Backdoor to encrypted data required in proposed bill

by Steve Blum • , , ,

California’s senior U.S. senator wants software, hardware and telecoms companies, and pretty much everyone else in the high tech universe to keep a master key to their encrypted products and services. And turn the key anytime a court tells them to do so. The draft of a bill by senators Diane Feinstein (D – California) and Richard Burr (R – North Carolina) says…

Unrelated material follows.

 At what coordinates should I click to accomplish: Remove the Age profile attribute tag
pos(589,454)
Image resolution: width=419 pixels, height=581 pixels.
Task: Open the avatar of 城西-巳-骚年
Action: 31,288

A covered entity that receives a court order from a government for information or data shall— (A) provide such information or data to such government in an intelligible format; or (B) provide such technical assistance as is necessary to obtain such information or data in an intelligible format or to achieve the purpose of the court order.

Covered entity

…means a device manufacturer, a software manufacturer, an electronic communication service, a remote computing service, a provider of wire or electronic communication service, a provider of a remote computing service, or any person who provides a product or method to facilitate a communication or the processing or storage of data.

On the face of it, the bill would effectively outlaw products with unbreakable encryption or the sale of services that include it. What it would really do is create two classes of criminals: those who have the smarts and motivation to layer in their own encryption and those who don’t. And the former would be handed a golden opportunity to hack, phish or subvert their way into government-mandated backdoors.

The conventional wisdom in the tech press is that the bill isn’t going anywhere, with political opposition ranging from libertarian-leaning republicans to the Obama administration, and with Silicon Valley mobilising battalions of lobbyists. Maybe so. But it’s an election year and a particularly odd one at that. Take nothing for granted.